To answer your question, the "standard" method is to
define a massless layer with a high thermal resistance underneath your
floor and connect it to either ambient temperature or some time varying
deep earth ground temperature. You might get such a temperature from the
Type77 Kasuda correlation. In some parts of the world, there are maps of
equivalent ground temperatures available just for this purpose.
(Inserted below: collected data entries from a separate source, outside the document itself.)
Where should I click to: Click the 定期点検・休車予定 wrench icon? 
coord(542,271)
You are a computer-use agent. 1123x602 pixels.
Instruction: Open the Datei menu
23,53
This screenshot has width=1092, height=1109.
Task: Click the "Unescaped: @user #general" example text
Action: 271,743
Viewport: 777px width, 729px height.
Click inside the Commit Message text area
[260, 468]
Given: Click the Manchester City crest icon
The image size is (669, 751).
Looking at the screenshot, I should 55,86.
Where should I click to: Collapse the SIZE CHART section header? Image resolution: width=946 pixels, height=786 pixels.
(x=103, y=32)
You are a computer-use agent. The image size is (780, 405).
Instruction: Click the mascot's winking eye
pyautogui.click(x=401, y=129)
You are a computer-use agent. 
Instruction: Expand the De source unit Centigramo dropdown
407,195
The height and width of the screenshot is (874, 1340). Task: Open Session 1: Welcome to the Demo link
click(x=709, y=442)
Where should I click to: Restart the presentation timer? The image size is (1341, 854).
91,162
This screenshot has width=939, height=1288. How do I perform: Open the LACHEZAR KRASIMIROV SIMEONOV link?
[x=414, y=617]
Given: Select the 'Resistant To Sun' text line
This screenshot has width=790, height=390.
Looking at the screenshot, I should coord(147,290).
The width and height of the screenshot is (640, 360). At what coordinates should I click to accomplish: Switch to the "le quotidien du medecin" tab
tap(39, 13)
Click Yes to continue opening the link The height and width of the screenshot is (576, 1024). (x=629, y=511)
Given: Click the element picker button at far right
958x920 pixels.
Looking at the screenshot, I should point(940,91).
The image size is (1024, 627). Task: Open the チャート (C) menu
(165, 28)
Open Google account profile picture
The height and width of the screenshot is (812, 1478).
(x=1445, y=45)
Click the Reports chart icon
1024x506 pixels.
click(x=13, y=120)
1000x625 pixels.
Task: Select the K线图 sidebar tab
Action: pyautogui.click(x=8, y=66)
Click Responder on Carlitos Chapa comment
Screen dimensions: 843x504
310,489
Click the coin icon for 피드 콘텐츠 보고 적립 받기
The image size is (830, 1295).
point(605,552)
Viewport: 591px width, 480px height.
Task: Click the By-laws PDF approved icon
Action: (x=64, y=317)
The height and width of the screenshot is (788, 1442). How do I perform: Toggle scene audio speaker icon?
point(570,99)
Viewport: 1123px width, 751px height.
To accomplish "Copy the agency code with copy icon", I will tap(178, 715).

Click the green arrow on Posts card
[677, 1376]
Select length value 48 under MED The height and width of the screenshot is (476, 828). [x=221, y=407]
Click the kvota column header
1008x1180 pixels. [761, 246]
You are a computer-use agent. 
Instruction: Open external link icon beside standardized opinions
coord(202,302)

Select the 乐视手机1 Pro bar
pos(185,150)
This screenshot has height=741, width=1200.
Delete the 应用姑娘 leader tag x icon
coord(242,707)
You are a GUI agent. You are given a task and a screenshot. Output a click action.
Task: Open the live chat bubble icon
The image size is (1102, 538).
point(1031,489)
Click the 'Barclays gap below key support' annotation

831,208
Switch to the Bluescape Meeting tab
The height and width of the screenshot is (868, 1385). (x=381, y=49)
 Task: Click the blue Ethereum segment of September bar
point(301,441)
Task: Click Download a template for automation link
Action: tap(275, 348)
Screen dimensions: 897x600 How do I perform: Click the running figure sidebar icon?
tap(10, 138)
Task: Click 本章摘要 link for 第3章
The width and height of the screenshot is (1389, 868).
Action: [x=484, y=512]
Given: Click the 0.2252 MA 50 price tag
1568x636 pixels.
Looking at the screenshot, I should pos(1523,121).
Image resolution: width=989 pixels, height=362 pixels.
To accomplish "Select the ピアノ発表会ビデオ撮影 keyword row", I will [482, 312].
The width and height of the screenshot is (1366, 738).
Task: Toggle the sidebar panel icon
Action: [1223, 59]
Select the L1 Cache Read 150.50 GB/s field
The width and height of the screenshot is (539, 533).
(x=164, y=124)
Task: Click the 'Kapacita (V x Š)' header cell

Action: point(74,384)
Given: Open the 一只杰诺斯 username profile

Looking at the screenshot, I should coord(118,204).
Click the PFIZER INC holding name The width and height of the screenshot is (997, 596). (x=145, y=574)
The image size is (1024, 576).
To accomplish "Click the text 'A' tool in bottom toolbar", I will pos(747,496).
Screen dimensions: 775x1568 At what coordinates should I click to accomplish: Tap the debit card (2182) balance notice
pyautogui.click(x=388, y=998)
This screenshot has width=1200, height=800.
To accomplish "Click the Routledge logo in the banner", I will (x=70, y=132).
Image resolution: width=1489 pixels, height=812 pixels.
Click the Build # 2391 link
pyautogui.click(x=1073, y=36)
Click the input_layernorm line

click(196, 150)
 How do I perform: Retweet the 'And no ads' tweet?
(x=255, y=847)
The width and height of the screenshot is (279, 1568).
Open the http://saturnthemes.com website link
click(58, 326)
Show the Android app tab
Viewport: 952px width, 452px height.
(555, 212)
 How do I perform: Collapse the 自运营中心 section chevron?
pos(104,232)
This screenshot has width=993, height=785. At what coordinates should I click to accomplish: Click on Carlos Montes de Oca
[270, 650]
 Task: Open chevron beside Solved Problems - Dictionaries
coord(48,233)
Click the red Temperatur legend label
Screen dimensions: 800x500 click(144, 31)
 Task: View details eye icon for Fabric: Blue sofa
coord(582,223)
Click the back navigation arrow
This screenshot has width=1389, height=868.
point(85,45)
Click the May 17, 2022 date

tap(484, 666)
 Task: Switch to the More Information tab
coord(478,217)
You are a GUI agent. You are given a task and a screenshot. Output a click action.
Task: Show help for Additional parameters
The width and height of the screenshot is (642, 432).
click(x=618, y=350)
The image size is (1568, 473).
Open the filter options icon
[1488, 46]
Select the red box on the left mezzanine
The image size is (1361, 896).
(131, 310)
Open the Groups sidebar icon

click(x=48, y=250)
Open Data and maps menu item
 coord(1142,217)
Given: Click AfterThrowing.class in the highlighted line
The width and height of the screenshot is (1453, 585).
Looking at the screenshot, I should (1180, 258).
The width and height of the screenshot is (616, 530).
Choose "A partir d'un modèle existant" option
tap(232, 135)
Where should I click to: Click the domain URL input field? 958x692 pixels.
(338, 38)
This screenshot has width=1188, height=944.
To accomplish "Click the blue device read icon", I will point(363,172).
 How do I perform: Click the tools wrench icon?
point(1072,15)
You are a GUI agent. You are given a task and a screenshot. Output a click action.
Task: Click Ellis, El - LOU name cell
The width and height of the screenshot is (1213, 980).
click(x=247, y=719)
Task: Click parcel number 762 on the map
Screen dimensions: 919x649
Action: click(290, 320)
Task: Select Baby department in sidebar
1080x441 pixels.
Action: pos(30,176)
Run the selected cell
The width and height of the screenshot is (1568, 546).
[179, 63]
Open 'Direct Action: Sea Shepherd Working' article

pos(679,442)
Alternatively, there are a number of ground coupling models in the TESS
Ground Coupling library that you might use. These are a bit complicated
to implement but the idea of them is more physically correct than the
equivalent resistance method. In the Ground Coupling Library models, you
define a volume of soil underneath and around the floor. That volume of
soil is called the "near field" and is broken up into finite
elements that normally increase in size as they get farther from the
floor edge and bottom. Beyond the near field is a region called the far
field, which acts as an infinite thermal source / sink. When using a
ground coupling model with Type56, you define a boundary wall for your
floor and pass the inside surface temperature of the floor out of Type56
and to the ground coupling model. The ground coupling model solves the 3D
finite element conduction problem and calculates the temperature at the
outside boundary of the floor. This outside boundary temperature is
passed back to Type56 as an input.
We have had some good success with the model and have been working
with the developers of one of the International Energy Agency Tasks to
compare this model against an analytical solution and against other
models that have been created over the years. The 3D finite element
methodology seems to be uniquely flexible and shows quite good comparison
with the analytical solution.
Kind regards,
David
At 05:55 2/17/2006, Enertech wrote:
Dear TRNSYS Users,
I would like to model a ?floor in direct contact with ground? (I don?t
know the exact traduction for the french term ?plancher sur terre
plein?). My goal is to estimate the interest of using the ground thermal
capacitance, as a heat storage, in the global thermal capacitance of my
building.
My first idea was to define a boundary wall with the ground temperature
for boundary. But in this case, I don?t use ground capacitance. My new
idea is to introduce a layer in my wall (defined as an external wall)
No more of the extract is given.